If you read the documentation on the Sun website, you’ll notice that the “medium” configuration I’m currently testing has “8 cores”, which, if you remember my previous post on the T2000, you migh interpret as being capable of doing 8 different things at the same time. In the startup messages I’ve posted, you could see it presents itself to the operating system as 32 CPU’s, which you might interpret as being capable of doing 32 different things at the same time.
So which is it? 8? 32?
With these new ways of doing processing and having multiple CPU’s in the same chip, sharing some resources, it isn’t as black and white as it used to be back when each CPU in a computer was a seperate chip. So, let’s see if we can find out what the “real” number is.
Maarten asked me why I didn’t do a parallel build of some software, and that’s exactly what I used to see if I could find an answer. PHP is a Open Source computer language. This weblog uses it to generate the web page you’re reading. Compiling that software takes 3 minutes 5 seconds on my 3.2 GHZ Pentium 4. If use exactly the same build method on the T2000, it takes about 27 and a half minute. Sounds awful, but remember that this method would use only about 1/32 of the capacity of the Sun. Maarten’s question was why I wasn’t using the tools that would split the job in a lot of small things that could be done in parallel.
Part of the job can be done in parallel – PHP is a large collection of small source files written in de C language, and compiling each of those files can be done independently from all the others. The results must be combined into a few libraries and applications, and those steps cannot be done in parallel. A rough guess is that about half the work of building PHP cannot be done in parallel, and must therefore be done the “slow” way. This shows that building software is not the best thing to buy a T2000 for, but it allows me to test the machine in one way: how many things can be done in parallel? 8? 32? A number in between?
The GNU version of Make has a parameter that tells it how many jobs it attempts to do in parallel. As this Sun article says:
Your results will vary based on the particular compiler, options, and language being compiled, as well as whether the sources are local or remote. A common rule-of-thumb is to request the number of parallel jobs to be approximately 1.5 times the number of available CPUs on the machine.
I decided to do the reverse: build PHP repeatedly, with a different number of parallel jobs. Afterwards, look at what level the build was at best speed, and then divide by 1.5, and take that number as “the number of CPU’s” in the classic sense.
Here’s a screenshot of what a parallel build looks like:

As you can see, plenty of “cc1″ processes doing work, and a respectable load average. This screenshot was made when using 40 jobs, and there were quite a number of processes in “runnable” state according to vmstat – which means there were processes waiting for an available processor, which indicates that the “classic” number of CPU’s is somewhat less than 40 / 1.5.

*INFORMATION PROVIDED:*

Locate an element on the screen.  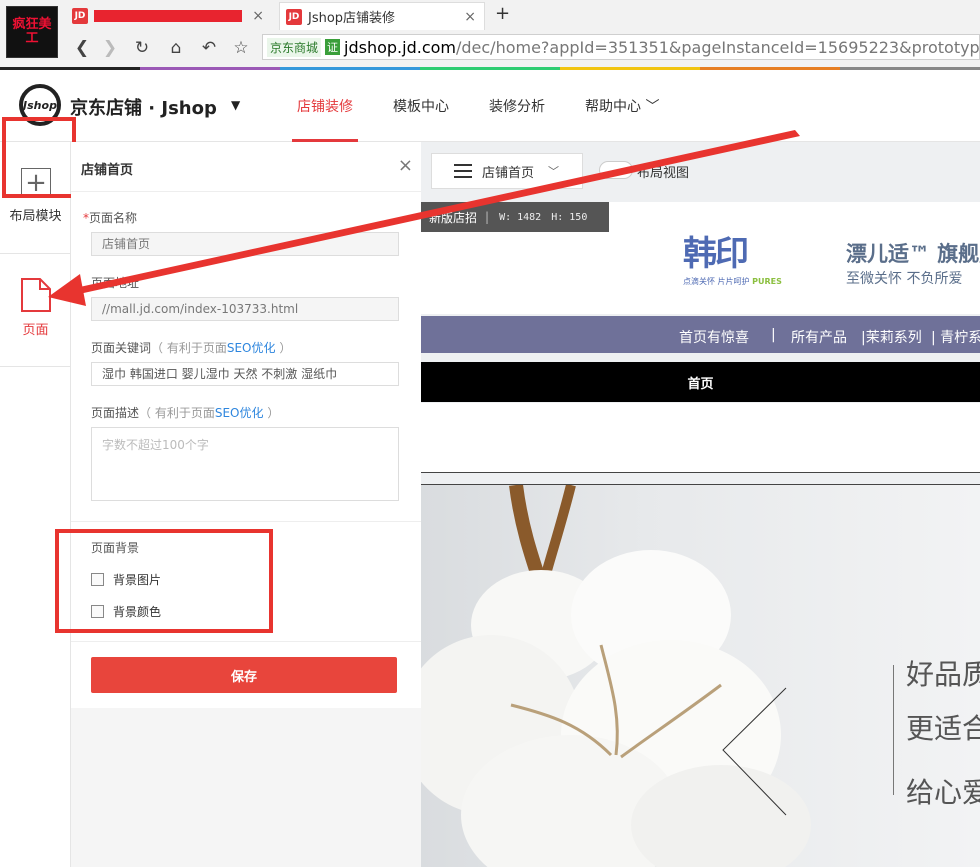
module-height: H: 150 is located at coordinates (570, 217).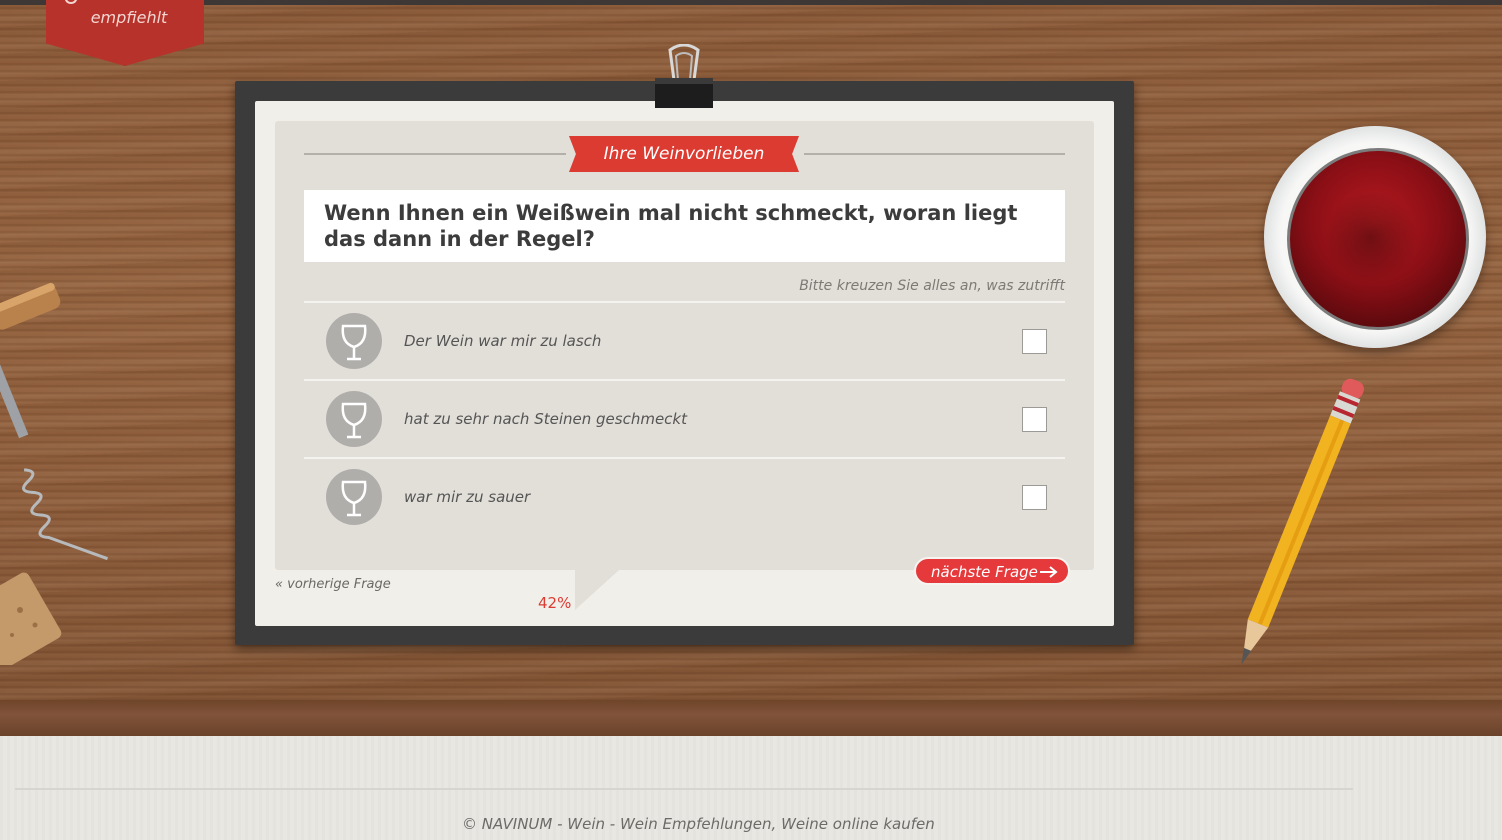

*WORK INSTRUCTION 1:* In the T2000 post, how long does compiling PHP take on the 3.2 GHz Pentium 4?
*WORK INSTRUCTION 2:* Please repeat the T2000 post word for word between "Maarten asked me" and "could be done in parallel.", inclusive.

*ANSWER SECTION 1:* 3 minutes 5 seconds.

*ANSWER SECTION 2:*
Maarten asked me why I didn’t do a parallel build of some software, and that’s exactly what I used to see if I could find an answer. PHP is a Open Source computer language. This weblog uses it to generate the web page you’re reading. Compiling that software takes 3 minutes 5 seconds on my 3.2 GHZ Pentium 4. If use exactly the same build method on the T2000, it takes about 27 and a half minute. Sounds awful, but remember that this method would use only about 1/32 of the capacity of the Sun. Maarten’s question was why I wasn’t using the tools that would split the job in a lot of small things that could be done in parallel.